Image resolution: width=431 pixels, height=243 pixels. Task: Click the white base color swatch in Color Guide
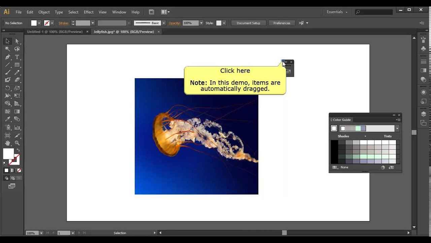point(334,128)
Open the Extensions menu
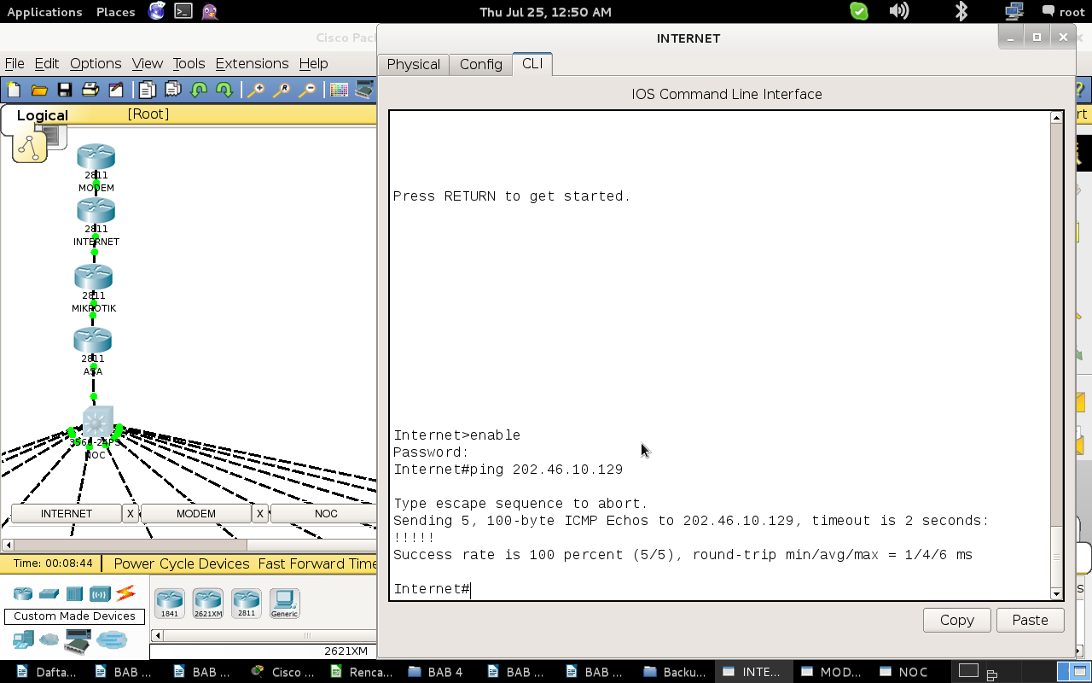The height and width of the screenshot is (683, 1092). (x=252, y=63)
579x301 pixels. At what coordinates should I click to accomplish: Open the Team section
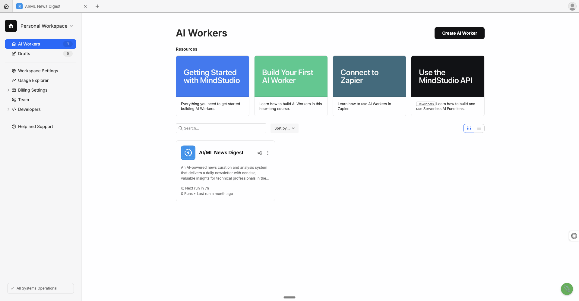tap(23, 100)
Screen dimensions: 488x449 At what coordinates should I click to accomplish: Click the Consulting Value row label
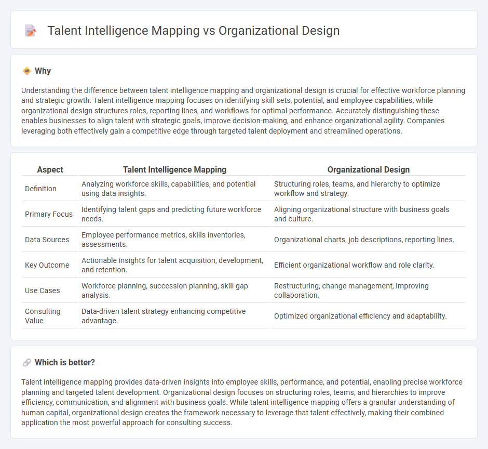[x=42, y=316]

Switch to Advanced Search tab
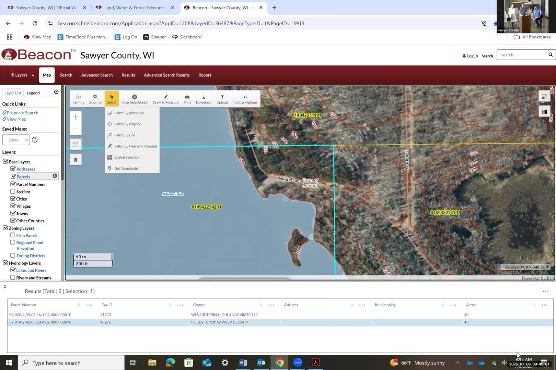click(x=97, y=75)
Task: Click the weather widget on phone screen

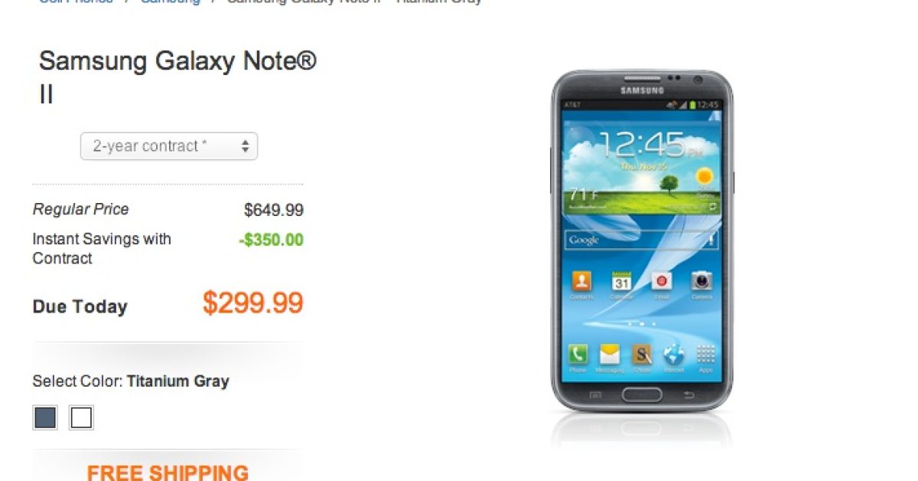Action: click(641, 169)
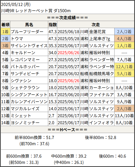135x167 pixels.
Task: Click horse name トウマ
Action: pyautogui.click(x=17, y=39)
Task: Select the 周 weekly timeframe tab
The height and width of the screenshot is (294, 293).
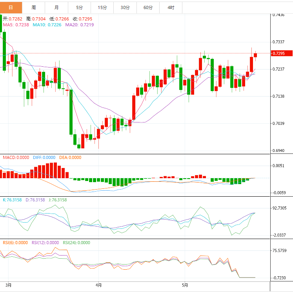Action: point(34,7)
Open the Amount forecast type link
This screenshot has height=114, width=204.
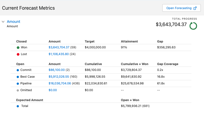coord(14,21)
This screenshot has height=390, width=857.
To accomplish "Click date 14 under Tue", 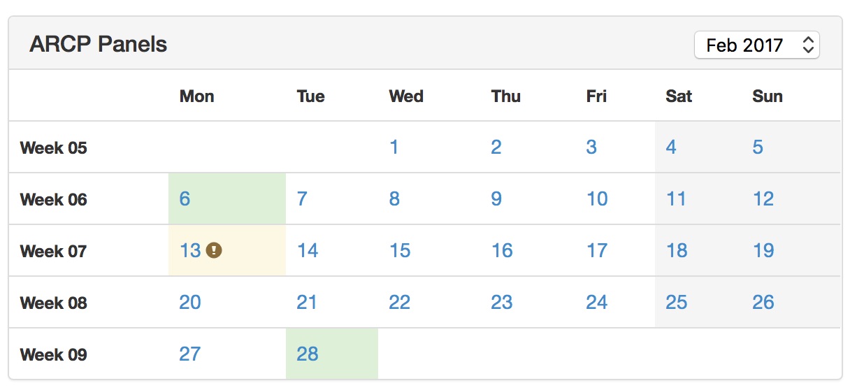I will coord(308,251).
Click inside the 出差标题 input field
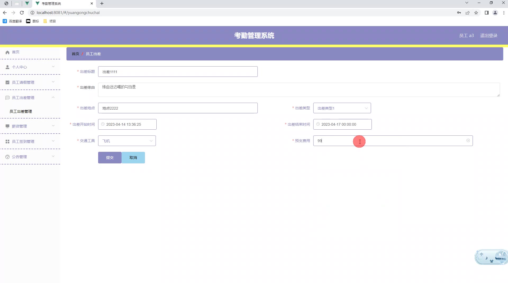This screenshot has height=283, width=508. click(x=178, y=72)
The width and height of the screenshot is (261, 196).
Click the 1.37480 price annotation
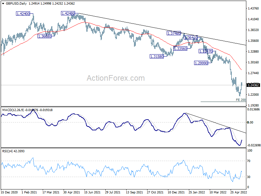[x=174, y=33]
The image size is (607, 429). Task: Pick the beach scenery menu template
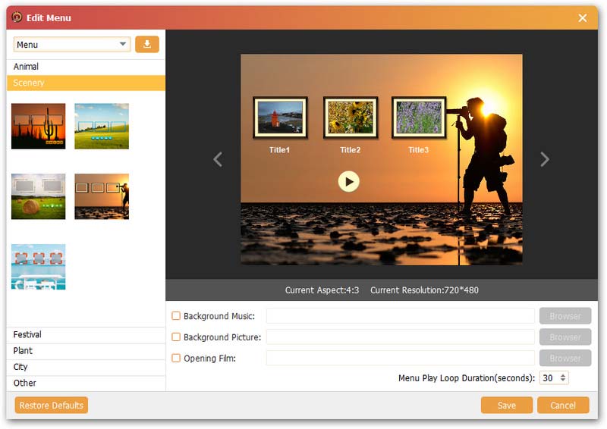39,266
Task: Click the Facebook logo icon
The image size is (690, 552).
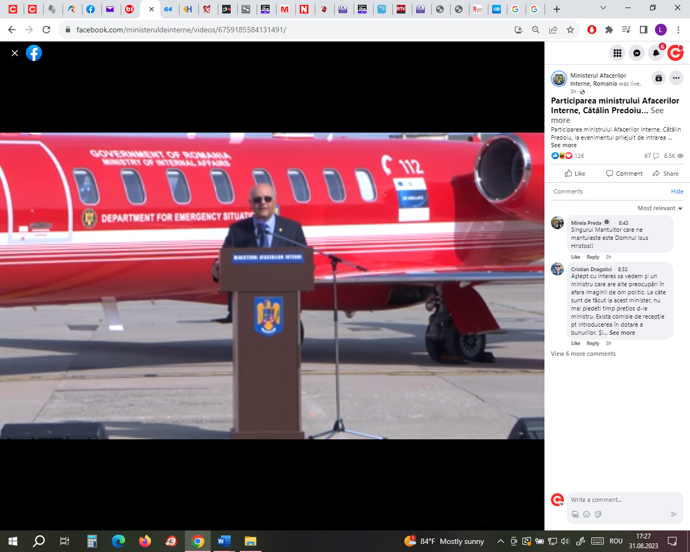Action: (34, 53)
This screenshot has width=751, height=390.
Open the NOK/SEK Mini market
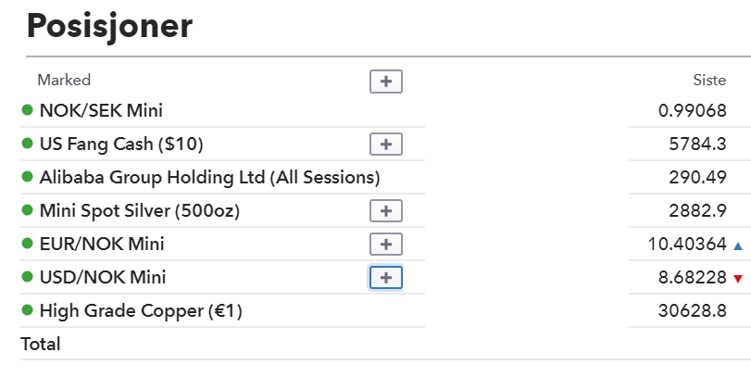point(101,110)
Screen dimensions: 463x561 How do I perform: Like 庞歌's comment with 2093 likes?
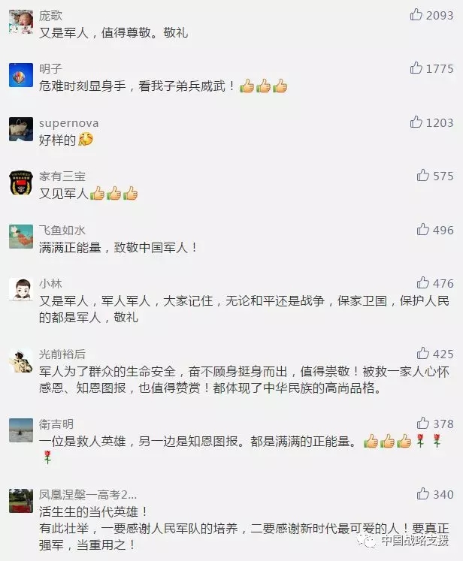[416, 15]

============================================================

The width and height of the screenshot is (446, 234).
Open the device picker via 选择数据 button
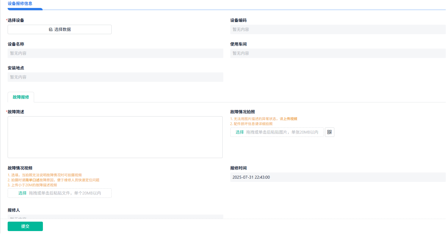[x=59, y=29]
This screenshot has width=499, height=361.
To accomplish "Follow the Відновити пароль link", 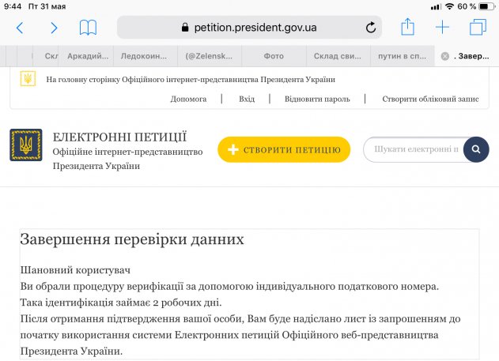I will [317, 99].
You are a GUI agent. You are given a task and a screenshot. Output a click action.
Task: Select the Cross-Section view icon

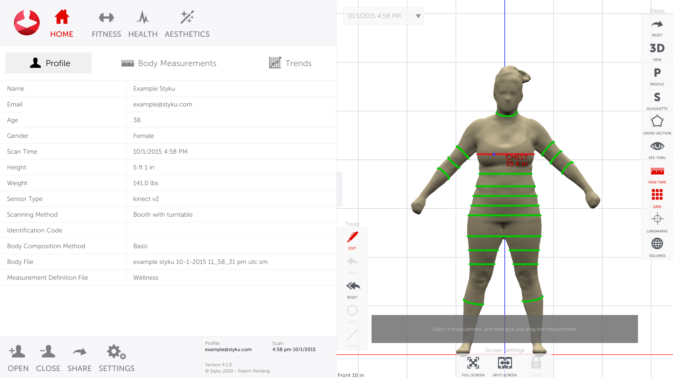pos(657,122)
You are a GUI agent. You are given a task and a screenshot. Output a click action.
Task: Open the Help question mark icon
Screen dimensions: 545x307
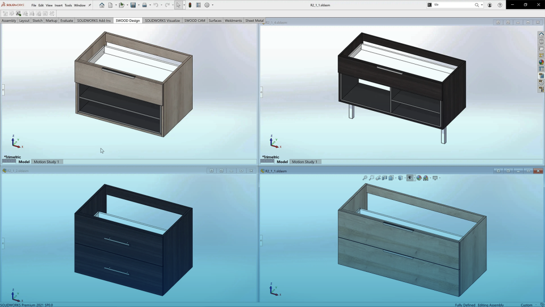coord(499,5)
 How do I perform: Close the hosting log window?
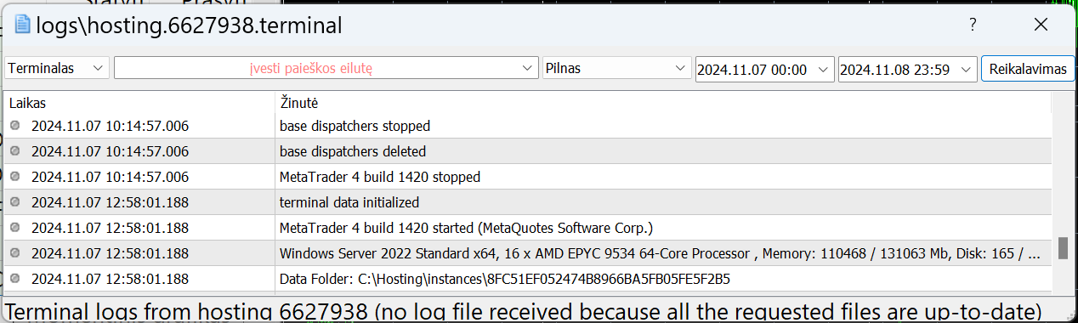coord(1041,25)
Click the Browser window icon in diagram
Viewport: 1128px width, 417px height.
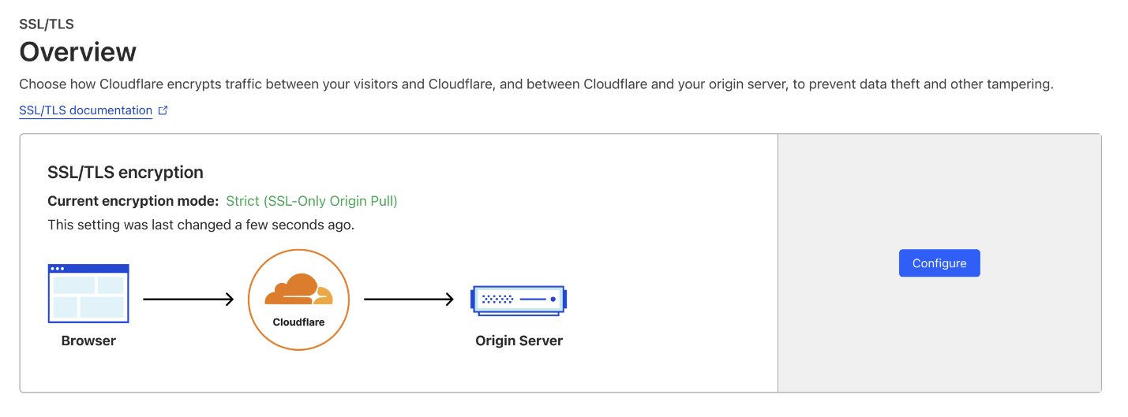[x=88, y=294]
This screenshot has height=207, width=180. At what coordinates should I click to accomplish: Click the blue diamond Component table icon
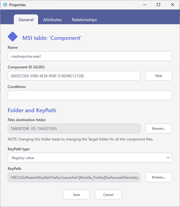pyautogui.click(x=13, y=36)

============================================================

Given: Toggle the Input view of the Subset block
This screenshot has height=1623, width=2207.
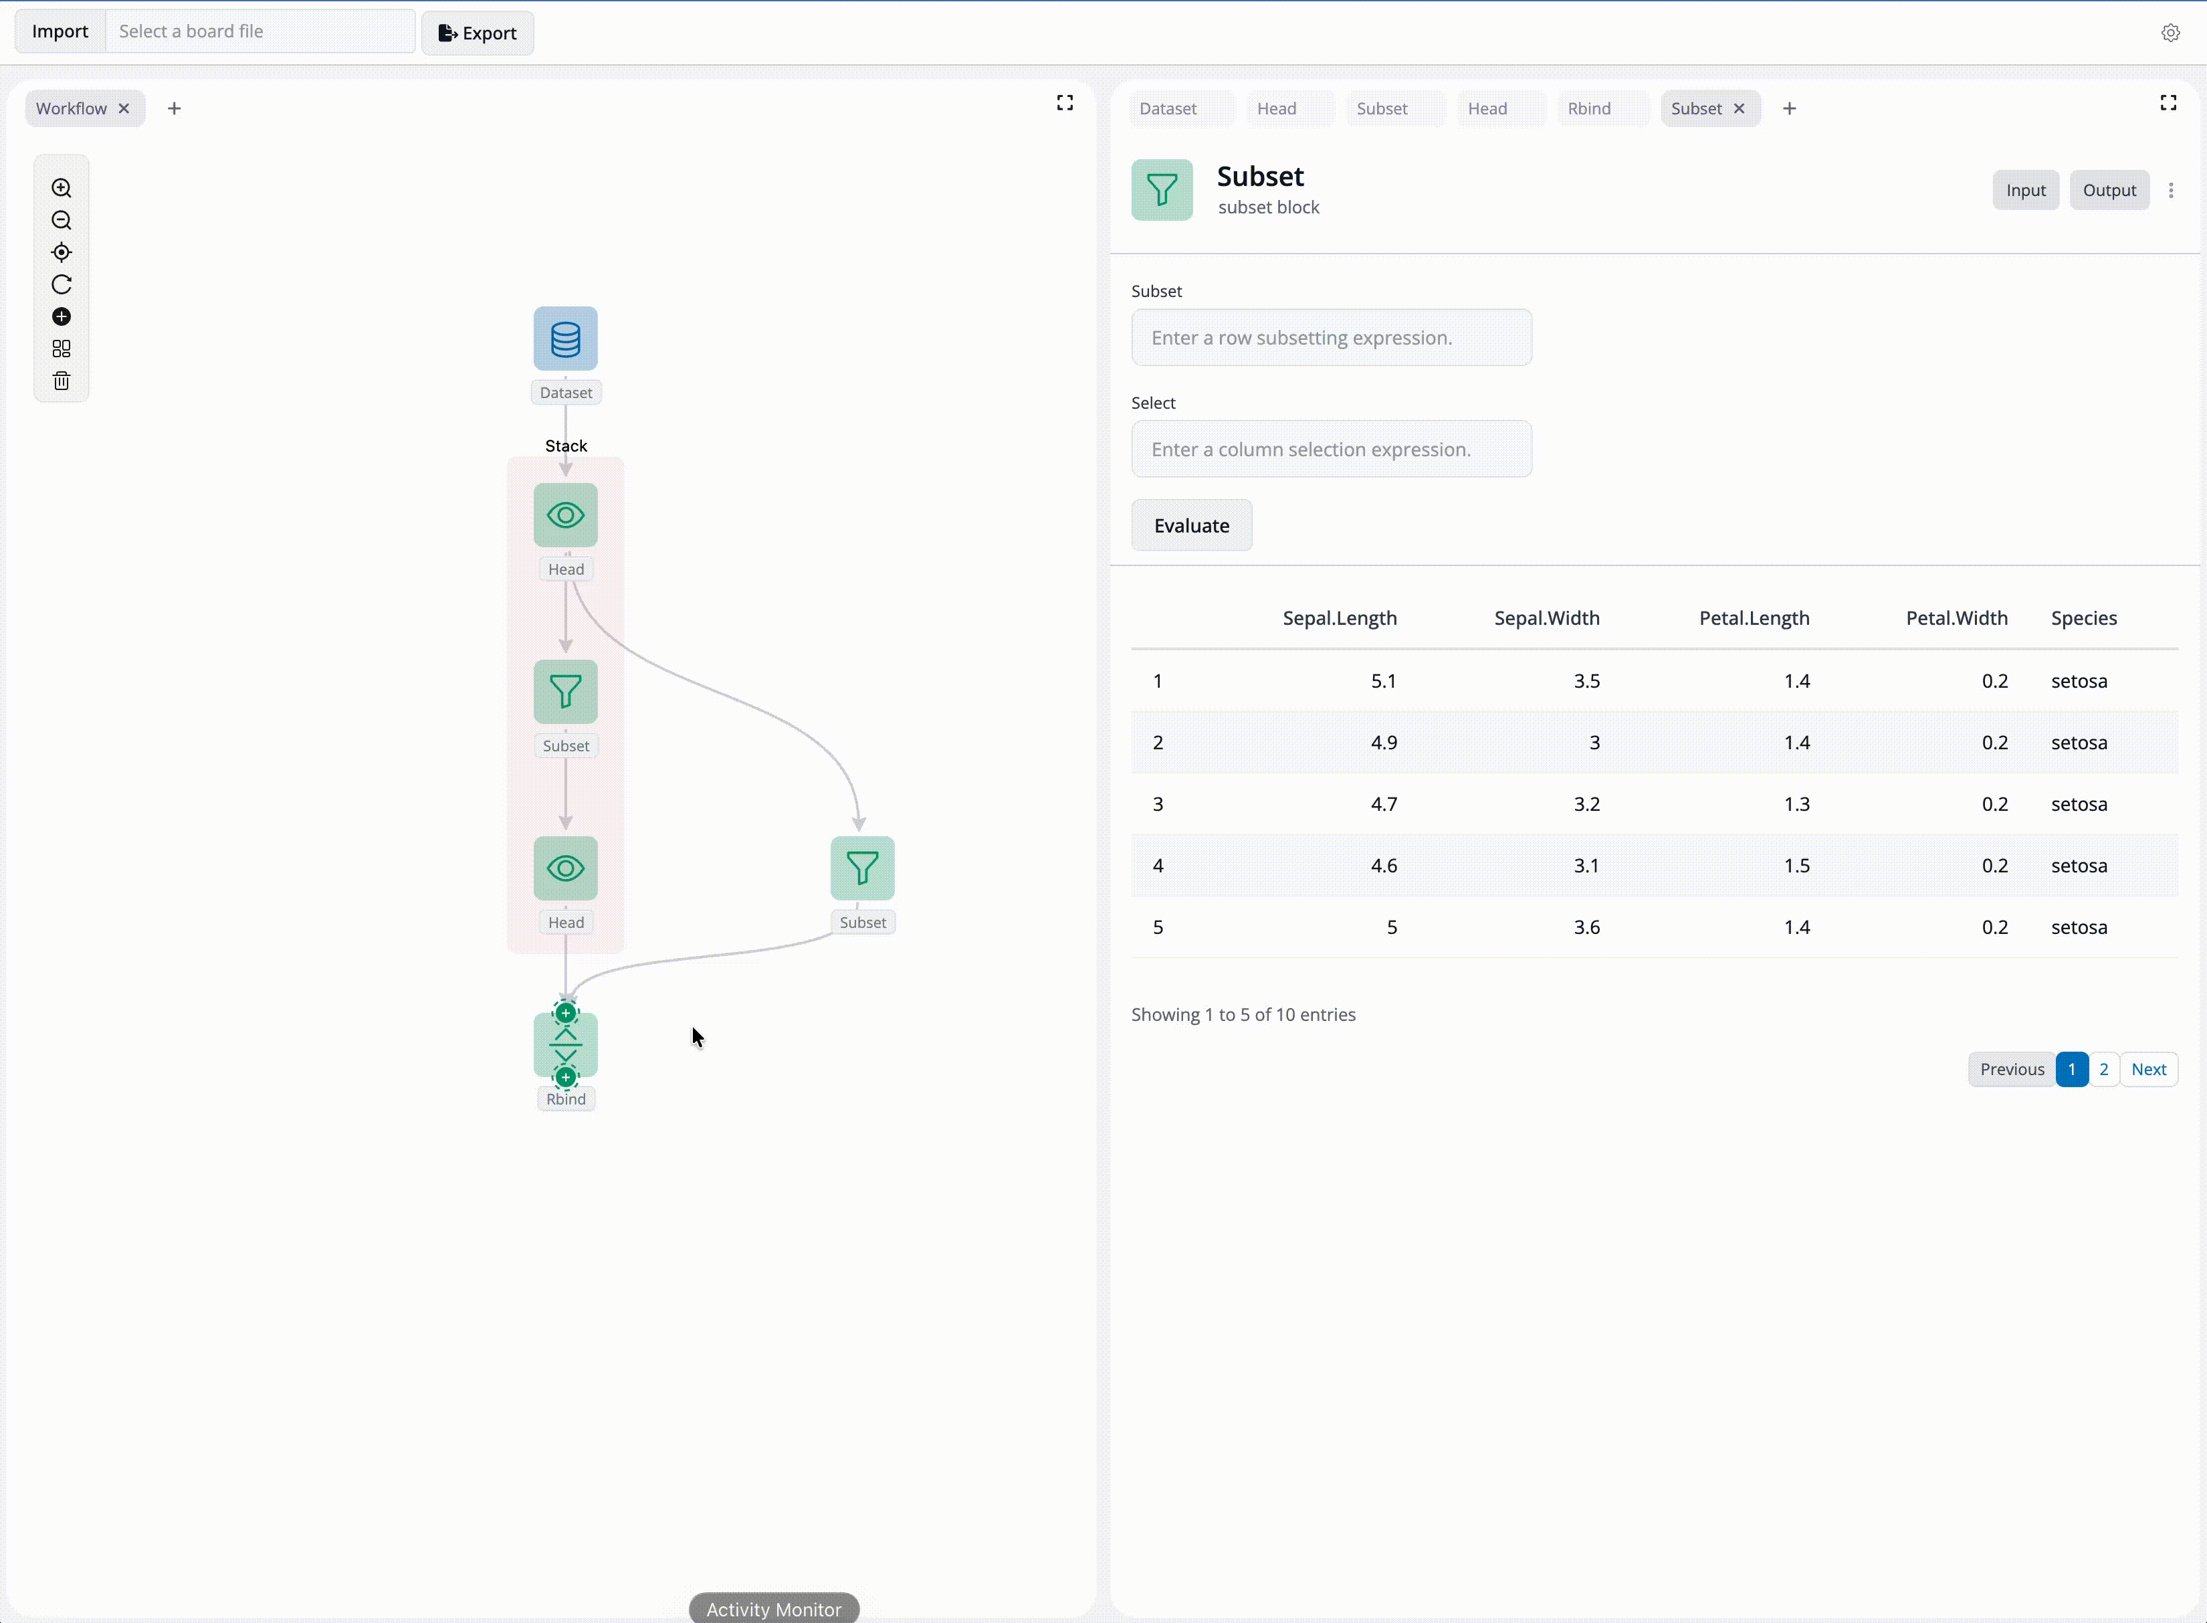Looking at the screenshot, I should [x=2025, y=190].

============================================================

### Task to carry out
Return the lines of data starting with the line containing "Click the Browser window icon in diagram" and going on through the line containing "pyautogui.click(x=13, y=36)", reproducing them verbatim and leaving out the pictures.

### Result for this exercise
Click the Browser window icon in diagram
Viewport: 1128px width, 417px height.
[x=88, y=294]
This screenshot has height=207, width=180. At what coordinates should I click to accomplish: Click the blue diamond Component table icon
pyautogui.click(x=13, y=36)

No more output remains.